Leslie is a station on Line 4 Sheppard of the Toronto subway system. It is located at 1209 Sheppard Avenue East at Old Leslie Street in Toronto, Ontario, Canada. It was opened in 2002. Wi-Fi service is available at this station.

History
Leslie station opened for public viewing on November 22, 2002, along with the rest of the Sheppard subway line and for revenue service on November 24, 2002.

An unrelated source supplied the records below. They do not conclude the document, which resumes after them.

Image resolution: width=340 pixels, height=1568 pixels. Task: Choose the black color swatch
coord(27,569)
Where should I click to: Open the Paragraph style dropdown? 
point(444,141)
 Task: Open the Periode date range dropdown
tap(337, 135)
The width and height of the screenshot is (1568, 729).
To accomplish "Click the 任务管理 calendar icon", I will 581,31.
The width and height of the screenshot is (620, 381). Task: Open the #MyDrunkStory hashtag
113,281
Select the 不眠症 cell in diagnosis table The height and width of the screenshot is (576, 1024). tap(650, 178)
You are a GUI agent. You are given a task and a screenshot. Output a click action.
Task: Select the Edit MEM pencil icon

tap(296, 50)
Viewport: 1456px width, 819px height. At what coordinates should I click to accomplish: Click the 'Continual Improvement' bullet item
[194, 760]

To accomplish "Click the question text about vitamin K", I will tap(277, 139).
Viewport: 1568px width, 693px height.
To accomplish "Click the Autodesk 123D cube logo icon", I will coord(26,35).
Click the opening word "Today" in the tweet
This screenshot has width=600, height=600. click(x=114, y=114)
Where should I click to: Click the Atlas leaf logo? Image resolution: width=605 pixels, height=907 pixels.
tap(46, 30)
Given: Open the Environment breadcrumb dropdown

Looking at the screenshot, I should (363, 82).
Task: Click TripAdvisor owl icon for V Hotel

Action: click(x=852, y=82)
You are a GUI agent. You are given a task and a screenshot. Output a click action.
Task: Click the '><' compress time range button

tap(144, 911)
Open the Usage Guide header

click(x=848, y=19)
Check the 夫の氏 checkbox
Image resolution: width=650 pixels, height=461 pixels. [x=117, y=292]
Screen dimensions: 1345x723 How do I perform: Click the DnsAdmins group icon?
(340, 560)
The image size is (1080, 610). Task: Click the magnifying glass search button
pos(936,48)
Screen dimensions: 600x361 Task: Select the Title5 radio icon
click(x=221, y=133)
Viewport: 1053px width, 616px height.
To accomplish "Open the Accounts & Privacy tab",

On December 22, 2016, this station and  were the last subway stations to be equipped with Presto card readers.

Station description

The station is on three levels. The bus platforms are on the upper level at Old Leslie Street, with an automatic accessible entrance. The concourse and collector are at an intermediate level, where the main fully accessible entrance is located on the south side of Sheppard Avenue East west of Leslie Street. There is a secondary automatic accessible entrance at the corner of Leslie Street directly to the easterly end of the subway platform, which is at the lowest level.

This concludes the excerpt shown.